Continuing the discussion from Jitsi-videobridge: Voice/video not working for client on public LTE network:
I think that coturn has an issue with TLS/TCP connections. Is this a known problem?
With jvb configured to use my self-hosted coturn as its turn server, voice/video sometimes doesn’t work. This impacts calls that include one member behind a NAT and one member on a LTE network, like a laptop connected to home WiFi & a phone connected to mobile data.
Whenever voice/video doesn’t work, coturn throws an error message of
TLS/TCP socket buffer operation error (callback). The problem is not that the turn server isn’t being used, as coturn prints messages at the start & end of both failed & successful calls.
The only action that fixes the problem is to turn mobile data off then on again on my phone (sometimes more than once).
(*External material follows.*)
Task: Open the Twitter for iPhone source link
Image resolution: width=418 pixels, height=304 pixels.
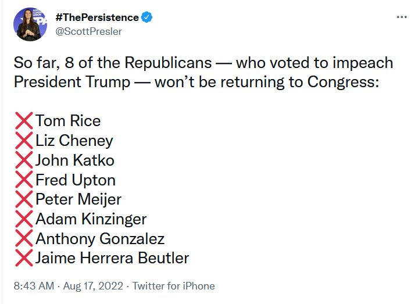Action: point(173,286)
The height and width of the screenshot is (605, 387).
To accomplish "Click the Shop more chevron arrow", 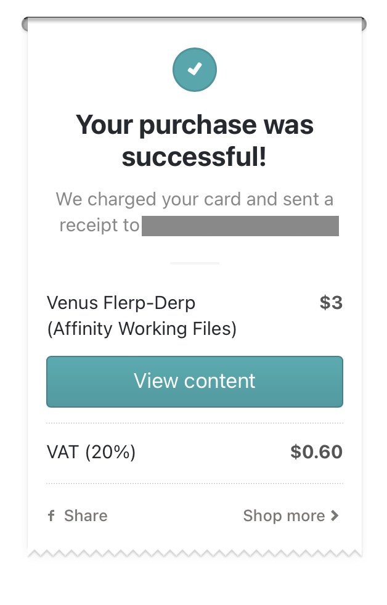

I think the problem is having a “bad” IP address that coturn doesn’t like, and only getting a different IP that coturn likes (by repeatedly disconnecting/connecting mobile data) will make it work again.
I think the root of the issue is coturn having a problem with TLS/TCP (
turns) connections. I say this because I can use the same coturn server to power 1:1 calls through a self-hosted Matrix server, but it only works consistently when using unencrypted
turn. When using
turns, calls have the same problem that Jitsi calls do: they usually don’t connect, and when they don’t, coturn prints the
TLS/TCP socket buffer operation error message. (There’s an open Riot Android issue about this, though I now suspect that coturn is at fault since the same issue is plaguing jvb.)
Note that I have nginx set up with ssl_preread to send
turns traffic over port 443, to prevent the chance of ISP firewalls blocking it. I know it works because 1) if it didn’t, Jitsi calls would never work at all, and 2) when I switch my coturn to use user/password credentials & test it with the WebRTC troubleshooter, the tests pass.
TLS/TCP socket buffer operation error appears even for working calls, but in those cases, coturn soon prints many more messages that indicate a successful connection. For non-working calls, the error message is the last or nearly last message.
If it makes a difference, the version of coturn I’m using is
220.127.116.11-1.1 armhf on Debian 10.